### Provided material

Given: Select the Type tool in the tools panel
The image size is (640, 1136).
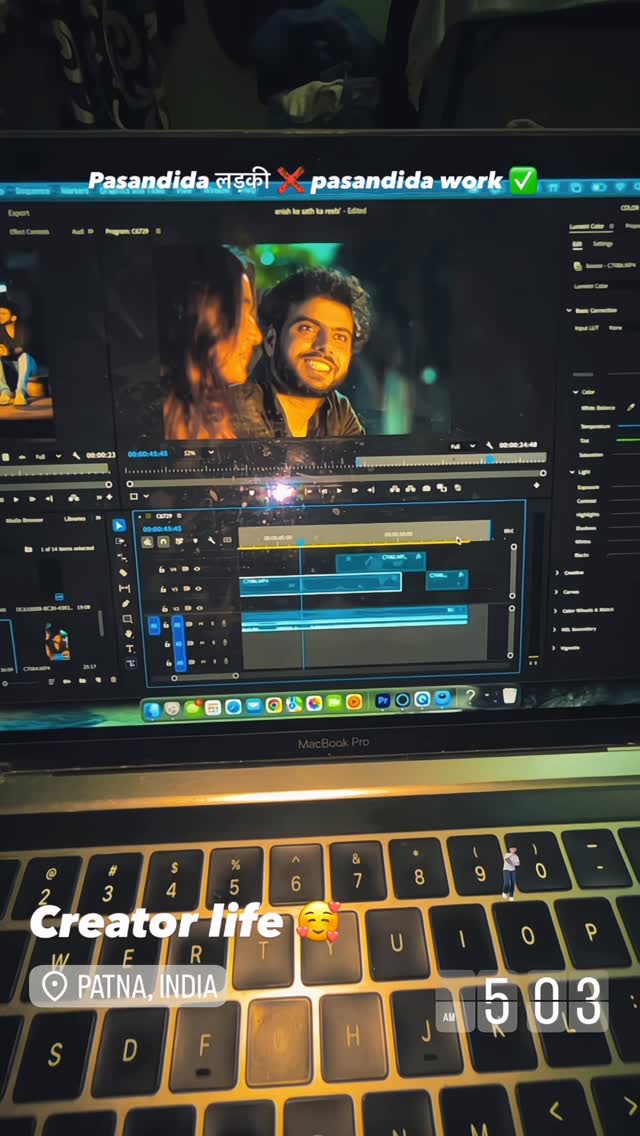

######
### Provided material

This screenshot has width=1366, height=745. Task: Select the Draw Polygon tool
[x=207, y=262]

######
### Provided material

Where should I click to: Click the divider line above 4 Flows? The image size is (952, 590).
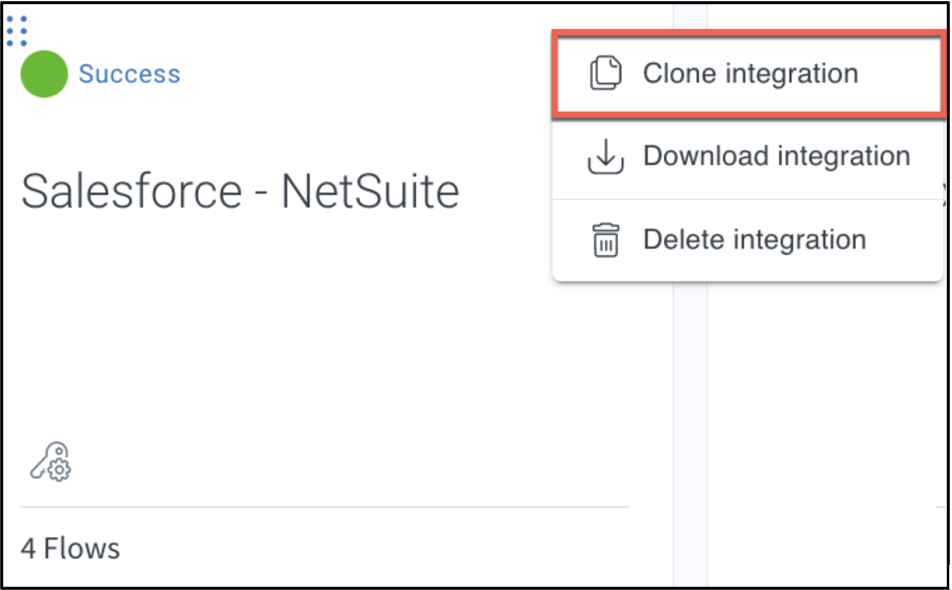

######

To be done — Express as a JSON list of strings, one string per line and with blank lines omitted, the rows beginning with the line that contains "Given: Select the" and continuing through the line that contains "The image size is (640, 1136).".

Result —
[
  "Given: Select the Type tool in the tools panel",
  "The image size is (640, 1136)."
]